A considerable company surrounded the dinner table, and included one or two whom I had not seen. Madame Blavatsky was a genial hostess. When a disciple told some miraculous experience she would turn to me and say, “Now think of that!” She ate little, but smoked a cigarette during the repast. Late in the evening, as I insisted on leaving, she ordered her carriage for me, and promised me an astral apparition of herself after I should reach London. I did not find in Madame Blavatsky the coarseness of which I had heard, and suspect it is mainly due to a prejudice against ladies smoking.

Our ship between Madras and Calcutta was a floating epitome of the world. There were missionaries contending with pundits, and world travellers lazily amused by discussions involving the eternal welfare of the human race. But the disputes had a hollow and perfunctory sound, and the cultured Englishmen stood apart. Mozoomdar, of the Brahmo-Somaj, preached us an ordinary Unitarian sermon. In private he expressed to me a horror of Madame Blavatsky, but he did not appear to me possessed of such religious enthusiasm as Norendranath Sen, whom I had met at Adyar. The latter reproved me for wishing to see Madame Blavatsky’s wonders, instead of recognizing in Theosophy a movement that was saving India from being dragged into revolting dogmas called Christianity, its superstitions, discords, inhumanities. Even admitting that some delusions, or impositions, have been connected with the movement, they would pass away if liberal men did not make so much of them, and would help to develop Theosophy into a religion related to the devout and poetic genius of the oriental world. The words of this thoughtful Hindu impressed me much. I need only look about me on the ship to recognize the fact that the West is overturning the deities and altars of the East, but has no religion to give these instinctive worshippers. The scholarly English Church would appear to have become conscious of this, and is leaving the work of propagandism to vulgar and ignorant sects. There seems to be nothing offered the young Hindus graduated in the universities of India except a repulsive “Salvationism” on the one hand, and a cold Agnosticism on the other. I had conversed with a company of students at Madras, and found them hardly able to understand the interest with which I followed the processions of “idols” about the streets, such things being looked on by them much as a march of the Salvation Army might be regarded by Oxonians. They had little interest in Christianity, but some of them spoke reverently of Buddha, and probably Theosophy has done something to revive in India love for that long banished teacher.

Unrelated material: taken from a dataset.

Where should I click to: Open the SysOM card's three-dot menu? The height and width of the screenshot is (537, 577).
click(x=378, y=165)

On the whole, I found the little company in their beautiful retreat at Adyar becoming more and more picturesque in the distance. It seems a hard, precipitous fall from visions of Indra’s paradise to a materialistic world of predatory evolution. The youth at Adyar, dreaming of Mahatmas in mystical mountains, and evolving a natural supernaturalism, may be dwelling amid illusions; but, as Shakespeare tells us, our little life is rounded with a sleep,—a dreamland. If Madame Blavatsky had recovered Prospero’s buried wand, and amid the dry and dusty realism of our time raised for her followers a realm of faërie, beguiling them from scenes of falling temples and fading heavens, were it not cruel to break her wand, even though it be glamour? I remember at Concord, in my youth, a little controversy in which miracles were critically handled, some ladies present being distressed. Emerson had remained silent, and on our way home said, “After all it appears doubtful whether, when children are enjoying a play, one must tell them the scene is paint and pasteboard, and the fairy’s jewels but glass.”

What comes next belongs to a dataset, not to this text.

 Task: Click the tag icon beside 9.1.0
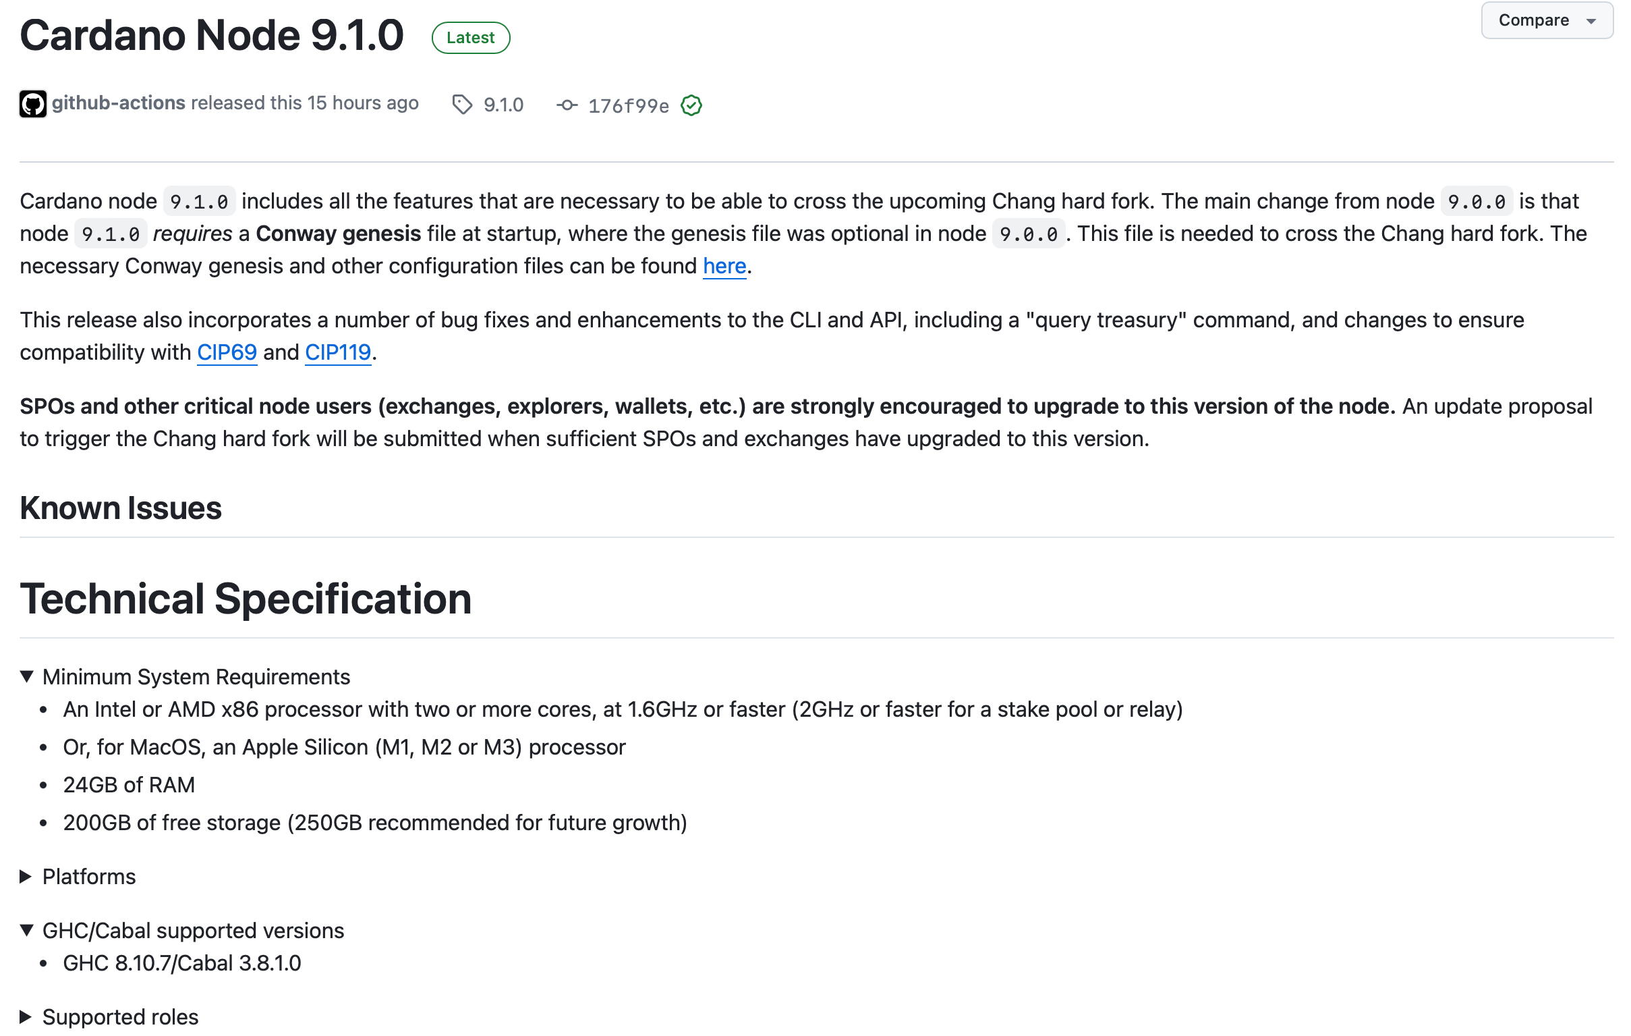(x=462, y=105)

So I bore away from Adyar a slight sprinkle of Madame Blavatsky’s moonshine. But it was rudely dispelled in Calcutta and Bombay, where the priestess had worn out her welcome by attempts at fraud. One of these instances was related by Mr. J. D. Broughton, a gentleman connected with the Indian government, to whom I carried a letter of introduction. Unwilling to accept any such fact without verification, I afterwards corresponded with those cognizant of the facts, and have before me now their letters establishing the statements of the following from Mr. Broughton.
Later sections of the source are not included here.